# Preliminary EDA - Data Quality Hell

This notebook covers the initial inspection and cleaning of the consolidated jobs dataset. 

**Objective:** Prepare the data for deeper Exploratory Data Analysis (EDA) and future transformations.

In [None]:
import pandas as pd
import numpy as np
from pathlib import Path

# Set display options
pd.set_option('display.max_columns', None)
pd.set_option('display.max_colwidth', 100)

## 1. Load Data

We start with the merged dataset containing ~9,500 records from 19 countries.

In [None]:
input_csv = Path("../data/interim/all_jobs_merged.csv")
df = pd.read_csv(input_csv)
print(f"Initial Shape: {df.shape}")
df.head()

## 2. Drop Unnecessary Columns

Columns `description` (too inconsistent) and `adref` (no analytical value) are dropped to simplify the analysis.

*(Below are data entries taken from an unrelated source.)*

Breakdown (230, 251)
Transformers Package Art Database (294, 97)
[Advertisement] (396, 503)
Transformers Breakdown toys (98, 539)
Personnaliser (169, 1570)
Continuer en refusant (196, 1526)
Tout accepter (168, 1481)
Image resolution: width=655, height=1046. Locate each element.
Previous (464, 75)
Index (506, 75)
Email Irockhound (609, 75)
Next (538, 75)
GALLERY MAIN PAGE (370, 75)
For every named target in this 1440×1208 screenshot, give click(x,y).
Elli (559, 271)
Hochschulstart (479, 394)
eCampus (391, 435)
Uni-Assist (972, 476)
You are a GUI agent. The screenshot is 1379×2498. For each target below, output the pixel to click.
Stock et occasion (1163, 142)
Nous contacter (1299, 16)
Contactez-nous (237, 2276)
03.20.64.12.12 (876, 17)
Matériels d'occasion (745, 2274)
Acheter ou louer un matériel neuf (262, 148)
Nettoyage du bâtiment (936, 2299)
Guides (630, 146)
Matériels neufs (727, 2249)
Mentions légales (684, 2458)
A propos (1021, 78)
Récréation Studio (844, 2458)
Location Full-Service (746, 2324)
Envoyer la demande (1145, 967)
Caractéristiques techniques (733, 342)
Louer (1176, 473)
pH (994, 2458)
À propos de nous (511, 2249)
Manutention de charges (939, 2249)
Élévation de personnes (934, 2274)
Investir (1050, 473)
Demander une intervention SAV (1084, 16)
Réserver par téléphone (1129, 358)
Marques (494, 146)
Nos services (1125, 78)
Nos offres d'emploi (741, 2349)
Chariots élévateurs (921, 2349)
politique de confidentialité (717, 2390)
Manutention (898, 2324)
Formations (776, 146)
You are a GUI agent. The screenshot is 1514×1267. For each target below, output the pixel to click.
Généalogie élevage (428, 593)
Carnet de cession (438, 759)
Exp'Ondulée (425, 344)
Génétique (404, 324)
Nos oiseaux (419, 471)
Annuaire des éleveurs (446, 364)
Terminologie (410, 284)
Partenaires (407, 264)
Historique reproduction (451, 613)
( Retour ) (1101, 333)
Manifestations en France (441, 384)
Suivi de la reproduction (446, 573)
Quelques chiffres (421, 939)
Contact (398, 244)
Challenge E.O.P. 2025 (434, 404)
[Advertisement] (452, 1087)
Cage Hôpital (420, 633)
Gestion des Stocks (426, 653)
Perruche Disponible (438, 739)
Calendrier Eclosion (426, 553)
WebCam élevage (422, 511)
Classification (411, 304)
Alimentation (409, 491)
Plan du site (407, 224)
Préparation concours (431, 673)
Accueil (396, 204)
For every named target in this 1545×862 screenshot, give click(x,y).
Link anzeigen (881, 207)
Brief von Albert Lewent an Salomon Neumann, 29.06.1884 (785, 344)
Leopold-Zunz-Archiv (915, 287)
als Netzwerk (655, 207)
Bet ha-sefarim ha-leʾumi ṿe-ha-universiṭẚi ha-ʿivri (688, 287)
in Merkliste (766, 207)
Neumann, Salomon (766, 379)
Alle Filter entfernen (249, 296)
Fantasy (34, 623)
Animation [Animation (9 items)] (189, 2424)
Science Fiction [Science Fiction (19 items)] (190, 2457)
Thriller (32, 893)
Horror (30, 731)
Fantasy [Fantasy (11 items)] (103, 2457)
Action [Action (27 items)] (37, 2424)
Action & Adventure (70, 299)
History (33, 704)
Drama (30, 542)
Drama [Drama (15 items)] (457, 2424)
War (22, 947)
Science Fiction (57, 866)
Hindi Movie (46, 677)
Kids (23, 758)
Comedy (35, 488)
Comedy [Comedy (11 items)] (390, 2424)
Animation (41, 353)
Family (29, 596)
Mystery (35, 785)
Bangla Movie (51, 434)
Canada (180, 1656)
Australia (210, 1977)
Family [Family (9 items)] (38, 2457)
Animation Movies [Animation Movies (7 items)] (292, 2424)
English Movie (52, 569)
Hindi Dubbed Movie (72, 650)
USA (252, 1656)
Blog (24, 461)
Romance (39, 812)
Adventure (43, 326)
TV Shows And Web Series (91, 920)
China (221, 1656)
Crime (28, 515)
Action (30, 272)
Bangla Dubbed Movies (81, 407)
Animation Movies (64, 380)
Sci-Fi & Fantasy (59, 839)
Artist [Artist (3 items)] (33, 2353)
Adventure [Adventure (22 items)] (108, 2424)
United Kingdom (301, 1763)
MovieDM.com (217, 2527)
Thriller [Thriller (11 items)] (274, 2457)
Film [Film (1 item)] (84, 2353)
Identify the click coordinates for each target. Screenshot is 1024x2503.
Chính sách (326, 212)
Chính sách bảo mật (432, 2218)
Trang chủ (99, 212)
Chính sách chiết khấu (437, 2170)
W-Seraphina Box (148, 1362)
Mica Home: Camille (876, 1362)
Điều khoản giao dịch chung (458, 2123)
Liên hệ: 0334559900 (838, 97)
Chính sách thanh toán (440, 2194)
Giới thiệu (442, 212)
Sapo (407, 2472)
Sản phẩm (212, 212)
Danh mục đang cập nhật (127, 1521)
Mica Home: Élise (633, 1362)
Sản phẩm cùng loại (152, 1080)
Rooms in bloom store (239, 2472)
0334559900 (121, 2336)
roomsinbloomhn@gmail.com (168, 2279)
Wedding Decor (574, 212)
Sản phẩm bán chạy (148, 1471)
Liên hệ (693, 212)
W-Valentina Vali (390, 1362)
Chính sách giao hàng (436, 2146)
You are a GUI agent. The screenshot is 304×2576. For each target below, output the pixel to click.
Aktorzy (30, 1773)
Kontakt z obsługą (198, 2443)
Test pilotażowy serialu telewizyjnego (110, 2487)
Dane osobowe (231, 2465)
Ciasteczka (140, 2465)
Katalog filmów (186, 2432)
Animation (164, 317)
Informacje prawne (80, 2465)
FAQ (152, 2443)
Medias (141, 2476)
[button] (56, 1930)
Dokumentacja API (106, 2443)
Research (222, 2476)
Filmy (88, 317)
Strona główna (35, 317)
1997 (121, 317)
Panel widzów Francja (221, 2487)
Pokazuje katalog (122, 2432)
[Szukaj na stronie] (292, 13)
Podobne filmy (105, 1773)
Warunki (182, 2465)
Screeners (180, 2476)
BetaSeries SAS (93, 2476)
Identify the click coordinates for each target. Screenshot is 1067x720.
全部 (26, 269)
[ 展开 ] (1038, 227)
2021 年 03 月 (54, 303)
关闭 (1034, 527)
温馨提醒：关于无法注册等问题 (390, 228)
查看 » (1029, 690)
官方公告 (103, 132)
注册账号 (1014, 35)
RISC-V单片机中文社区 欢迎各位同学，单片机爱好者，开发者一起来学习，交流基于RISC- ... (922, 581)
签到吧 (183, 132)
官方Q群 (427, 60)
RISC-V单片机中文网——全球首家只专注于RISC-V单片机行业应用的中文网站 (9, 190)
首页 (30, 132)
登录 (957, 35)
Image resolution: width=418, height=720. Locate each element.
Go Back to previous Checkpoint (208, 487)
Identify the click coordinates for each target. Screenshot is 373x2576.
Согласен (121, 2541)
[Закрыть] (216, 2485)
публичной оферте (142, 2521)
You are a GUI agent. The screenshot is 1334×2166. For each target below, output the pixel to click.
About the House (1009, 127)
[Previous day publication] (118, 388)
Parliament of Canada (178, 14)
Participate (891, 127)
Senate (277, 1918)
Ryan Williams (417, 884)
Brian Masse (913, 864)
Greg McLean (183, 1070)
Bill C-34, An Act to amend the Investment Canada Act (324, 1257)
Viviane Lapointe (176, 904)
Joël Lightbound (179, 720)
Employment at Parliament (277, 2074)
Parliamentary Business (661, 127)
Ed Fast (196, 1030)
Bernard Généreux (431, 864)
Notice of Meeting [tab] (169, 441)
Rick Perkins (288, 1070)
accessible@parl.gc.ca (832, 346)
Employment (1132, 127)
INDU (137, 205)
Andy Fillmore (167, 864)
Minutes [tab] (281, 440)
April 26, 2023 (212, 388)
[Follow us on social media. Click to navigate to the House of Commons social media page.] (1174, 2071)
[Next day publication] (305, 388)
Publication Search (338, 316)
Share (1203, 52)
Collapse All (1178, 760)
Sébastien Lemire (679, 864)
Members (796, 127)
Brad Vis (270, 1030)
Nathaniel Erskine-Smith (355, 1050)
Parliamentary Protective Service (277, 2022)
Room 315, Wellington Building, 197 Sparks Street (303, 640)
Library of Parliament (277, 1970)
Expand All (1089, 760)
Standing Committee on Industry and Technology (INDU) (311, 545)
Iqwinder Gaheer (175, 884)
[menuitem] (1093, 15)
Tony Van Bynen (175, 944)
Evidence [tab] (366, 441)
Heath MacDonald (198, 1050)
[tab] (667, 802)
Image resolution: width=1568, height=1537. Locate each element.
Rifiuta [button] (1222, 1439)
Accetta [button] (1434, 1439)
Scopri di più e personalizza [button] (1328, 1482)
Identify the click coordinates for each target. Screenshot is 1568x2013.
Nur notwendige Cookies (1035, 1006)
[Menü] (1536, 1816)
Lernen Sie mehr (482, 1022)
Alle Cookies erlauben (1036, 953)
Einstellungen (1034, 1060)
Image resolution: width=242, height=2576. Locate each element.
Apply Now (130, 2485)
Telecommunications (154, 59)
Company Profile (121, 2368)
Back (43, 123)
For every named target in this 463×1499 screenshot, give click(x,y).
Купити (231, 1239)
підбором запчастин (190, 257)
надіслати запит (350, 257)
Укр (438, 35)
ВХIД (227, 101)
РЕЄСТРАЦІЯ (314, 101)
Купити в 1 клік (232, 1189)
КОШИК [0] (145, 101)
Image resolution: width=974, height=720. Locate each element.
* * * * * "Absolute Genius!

> **Note:** We use `errors='ignore'` so the cell can be re-run without errors if the columns were already removed.

In [None]:
cols_to_drop = ['description', 'adref']
df = df.drop(columns=cols_to_drop, errors='ignore')
df.head()

## 3. Date Conversion

Converting the `created` column to a standard `datetime` format. We use `errors='coerce'` to handle any malformed strings.

In [None]:
df['created'] = pd.to_datetime(df['created'], errors='coerce')
print(f"Missing dates after conversion: {df['created'].isnull().sum()}")
df.info()

## 4. Null Analysis

Identifying columns with missing values and inspecting the problematic rows.

In [None]:
null_counts = df.isnull().sum()
print("--- Null Counts per Column ---")
print(null_counts)

print("\n--- Rows with Null Title ---")
display(df[df['title'].isnull()])

print("\n--- Sample of Rows with Null Company (First 10) ---")
display(df[df['company'].isnull()].head(10))

**Findings:**
- **Title:** 1 missing value. This row is missing critical information and should be removed.
- **Company:** 319 missing values. Many of these seem to be valid jobs where the company name was simply not provided by the API.

**Proposed Strategy:** Fill missing companies with "Unknown" and drop the single row missing a title.

## 5. Duplicate Analysis

Checking for exact row duplicates across the key remaining columns.

In [None]:
duplicates = df.duplicated().sum()
print(f"Duplicate rows: {duplicates}")

if duplicates > 0:
    print("\n--- Sample of Duplicated Rows ---")
    display(df[df.duplicated()].head())

**Proposed Strategy:** Drop all 33 duplicates to ensure analysis integrity.

## 6. Initial Cleaning (Execution)

Applying the decisions made above.

In [None]:
# Remove duplicates
df = df.drop_duplicates()

# Remove null title
df = df.dropna(subset=['title'])

# Fill null companies
df['company'] = df['company'].fillna('Unknown')

print(f"Final Shape after cleaning: {df.shape}")
df.isnull().sum()

## Next Steps
1. Save this baseline cleaned version for EDA.
2. Start analyzing job counts by country and time trends.